## Entries provided
-------------------------

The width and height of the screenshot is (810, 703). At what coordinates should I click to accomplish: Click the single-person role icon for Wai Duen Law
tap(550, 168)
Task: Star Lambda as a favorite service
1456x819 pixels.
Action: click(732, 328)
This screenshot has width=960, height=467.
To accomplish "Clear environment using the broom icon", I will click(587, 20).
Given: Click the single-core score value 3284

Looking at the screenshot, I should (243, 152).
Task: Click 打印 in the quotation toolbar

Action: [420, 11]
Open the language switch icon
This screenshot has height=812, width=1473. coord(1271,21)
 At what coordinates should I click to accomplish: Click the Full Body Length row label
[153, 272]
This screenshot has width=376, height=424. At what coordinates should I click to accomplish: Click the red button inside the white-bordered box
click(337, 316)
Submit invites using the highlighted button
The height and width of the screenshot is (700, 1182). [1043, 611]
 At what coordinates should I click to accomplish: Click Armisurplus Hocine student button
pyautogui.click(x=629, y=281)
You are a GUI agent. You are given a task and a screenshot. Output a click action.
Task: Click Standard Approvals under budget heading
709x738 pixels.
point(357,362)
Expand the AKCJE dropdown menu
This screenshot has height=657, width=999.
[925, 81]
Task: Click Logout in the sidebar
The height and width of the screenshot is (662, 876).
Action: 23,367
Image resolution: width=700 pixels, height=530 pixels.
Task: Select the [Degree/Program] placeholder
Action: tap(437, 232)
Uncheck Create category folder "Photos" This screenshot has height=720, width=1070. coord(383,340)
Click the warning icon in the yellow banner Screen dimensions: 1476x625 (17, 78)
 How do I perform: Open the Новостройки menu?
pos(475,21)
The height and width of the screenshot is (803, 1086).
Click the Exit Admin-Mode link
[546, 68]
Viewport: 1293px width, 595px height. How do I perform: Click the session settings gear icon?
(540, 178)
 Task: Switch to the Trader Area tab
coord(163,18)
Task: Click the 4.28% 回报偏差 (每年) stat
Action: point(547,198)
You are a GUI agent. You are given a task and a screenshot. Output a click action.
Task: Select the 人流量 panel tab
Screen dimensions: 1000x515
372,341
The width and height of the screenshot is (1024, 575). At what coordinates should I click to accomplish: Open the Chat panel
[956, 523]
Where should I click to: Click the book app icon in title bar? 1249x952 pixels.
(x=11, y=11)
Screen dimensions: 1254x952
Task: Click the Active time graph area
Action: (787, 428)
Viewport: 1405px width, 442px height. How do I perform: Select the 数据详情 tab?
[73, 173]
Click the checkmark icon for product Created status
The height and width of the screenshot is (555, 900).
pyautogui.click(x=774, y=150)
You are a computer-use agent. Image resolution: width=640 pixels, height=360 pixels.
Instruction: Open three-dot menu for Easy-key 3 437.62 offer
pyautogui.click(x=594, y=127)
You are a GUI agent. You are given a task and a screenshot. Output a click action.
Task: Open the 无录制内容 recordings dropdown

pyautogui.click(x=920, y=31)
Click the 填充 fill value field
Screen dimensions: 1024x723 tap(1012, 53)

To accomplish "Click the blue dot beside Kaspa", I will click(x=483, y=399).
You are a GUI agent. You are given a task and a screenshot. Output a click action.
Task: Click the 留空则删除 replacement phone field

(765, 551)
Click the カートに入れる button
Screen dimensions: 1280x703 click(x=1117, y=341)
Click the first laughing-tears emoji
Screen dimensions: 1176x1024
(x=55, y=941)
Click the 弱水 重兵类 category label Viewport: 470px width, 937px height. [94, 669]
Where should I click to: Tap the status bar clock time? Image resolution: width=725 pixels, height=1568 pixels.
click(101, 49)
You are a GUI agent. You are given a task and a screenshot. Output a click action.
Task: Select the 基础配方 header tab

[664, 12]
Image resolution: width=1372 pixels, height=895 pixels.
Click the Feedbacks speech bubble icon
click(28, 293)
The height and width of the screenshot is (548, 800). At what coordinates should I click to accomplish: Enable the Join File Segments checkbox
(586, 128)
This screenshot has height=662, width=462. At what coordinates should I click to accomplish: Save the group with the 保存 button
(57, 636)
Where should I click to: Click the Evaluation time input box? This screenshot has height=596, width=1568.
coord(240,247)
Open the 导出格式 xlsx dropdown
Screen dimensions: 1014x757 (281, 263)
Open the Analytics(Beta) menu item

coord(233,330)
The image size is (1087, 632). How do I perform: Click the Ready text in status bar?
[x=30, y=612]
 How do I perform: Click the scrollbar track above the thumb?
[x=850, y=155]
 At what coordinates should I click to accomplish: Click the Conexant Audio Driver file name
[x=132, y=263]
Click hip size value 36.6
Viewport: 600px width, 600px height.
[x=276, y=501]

-------------------------

Working from the material above, retype it in its entirety without change.

The width and height of the screenshot is (810, 703). At what coordinates should I click to accomplish: Click the single-person role icon for Wai Duen Law
tap(550, 168)
Task: Star Lambda as a favorite service
1456x819 pixels.
Action: click(732, 328)
This screenshot has width=960, height=467.
To accomplish "Clear environment using the broom icon", I will click(587, 20).
Given: Click the single-core score value 3284

Looking at the screenshot, I should (243, 152).
Task: Click 打印 in the quotation toolbar

Action: [420, 11]
Open the language switch icon
This screenshot has height=812, width=1473. coord(1271,21)
 At what coordinates should I click to accomplish: Click the Full Body Length row label
[153, 272]
This screenshot has width=376, height=424. At what coordinates should I click to accomplish: Click the red button inside the white-bordered box
click(337, 316)
Submit invites using the highlighted button
The height and width of the screenshot is (700, 1182). [1043, 611]
 At what coordinates should I click to accomplish: Click Armisurplus Hocine student button
pyautogui.click(x=629, y=281)
You are a GUI agent. You are given a task and a screenshot. Output a click action.
Task: Click Standard Approvals under budget heading
709x738 pixels.
point(357,362)
Expand the AKCJE dropdown menu
This screenshot has height=657, width=999.
[925, 81]
Task: Click Logout in the sidebar
The height and width of the screenshot is (662, 876).
Action: 23,367
Image resolution: width=700 pixels, height=530 pixels.
Task: Select the [Degree/Program] placeholder
Action: tap(437, 232)
Uncheck Create category folder "Photos" This screenshot has height=720, width=1070. coord(383,340)
Click the warning icon in the yellow banner Screen dimensions: 1476x625 (17, 78)
 How do I perform: Open the Новостройки menu?
pos(475,21)
The height and width of the screenshot is (803, 1086).
Click the Exit Admin-Mode link
[546, 68]
Viewport: 1293px width, 595px height. How do I perform: Click the session settings gear icon?
(540, 178)
 Task: Switch to the Trader Area tab
coord(163,18)
Task: Click the 4.28% 回报偏差 (每年) stat
Action: point(547,198)
You are a GUI agent. You are given a task and a screenshot. Output a click action.
Task: Select the 人流量 panel tab
Screen dimensions: 1000x515
372,341
The width and height of the screenshot is (1024, 575). At what coordinates should I click to accomplish: Open the Chat panel
[956, 523]
Where should I click to: Click the book app icon in title bar? 1249x952 pixels.
(x=11, y=11)
Screen dimensions: 1254x952
Task: Click the Active time graph area
Action: (787, 428)
Viewport: 1405px width, 442px height. How do I perform: Select the 数据详情 tab?
[73, 173]
Click the checkmark icon for product Created status
The height and width of the screenshot is (555, 900).
pyautogui.click(x=774, y=150)
You are a computer-use agent. Image resolution: width=640 pixels, height=360 pixels.
Instruction: Open three-dot menu for Easy-key 3 437.62 offer
pyautogui.click(x=594, y=127)
You are a GUI agent. You are given a task and a screenshot. Output a click action.
Task: Open the 无录制内容 recordings dropdown

pyautogui.click(x=920, y=31)
Click the 填充 fill value field
Screen dimensions: 1024x723 tap(1012, 53)

To accomplish "Click the blue dot beside Kaspa", I will click(x=483, y=399).
You are a GUI agent. You are given a task and a screenshot. Output a click action.
Task: Click the 留空则删除 replacement phone field

(765, 551)
Click the カートに入れる button
Screen dimensions: 1280x703 click(x=1117, y=341)
Click the first laughing-tears emoji
Screen dimensions: 1176x1024
(x=55, y=941)
Click the 弱水 重兵类 category label Viewport: 470px width, 937px height. [94, 669]
Where should I click to: Tap the status bar clock time? Image resolution: width=725 pixels, height=1568 pixels.
click(101, 49)
You are a GUI agent. You are given a task and a screenshot. Output a click action.
Task: Select the 基础配方 header tab

[664, 12]
Image resolution: width=1372 pixels, height=895 pixels.
Click the Feedbacks speech bubble icon
click(28, 293)
The height and width of the screenshot is (548, 800). At what coordinates should I click to accomplish: Enable the Join File Segments checkbox
(586, 128)
This screenshot has height=662, width=462. At what coordinates should I click to accomplish: Save the group with the 保存 button
(57, 636)
Where should I click to: Click the Evaluation time input box? This screenshot has height=596, width=1568.
coord(240,247)
Open the 导出格式 xlsx dropdown
Screen dimensions: 1014x757 (281, 263)
Open the Analytics(Beta) menu item

coord(233,330)
The image size is (1087, 632). How do I perform: Click the Ready text in status bar?
[x=30, y=612]
 How do I perform: Click the scrollbar track above the thumb?
[x=850, y=155]
 At what coordinates should I click to accomplish: Click the Conexant Audio Driver file name
[x=132, y=263]
Click hip size value 36.6
Viewport: 600px width, 600px height.
[x=276, y=501]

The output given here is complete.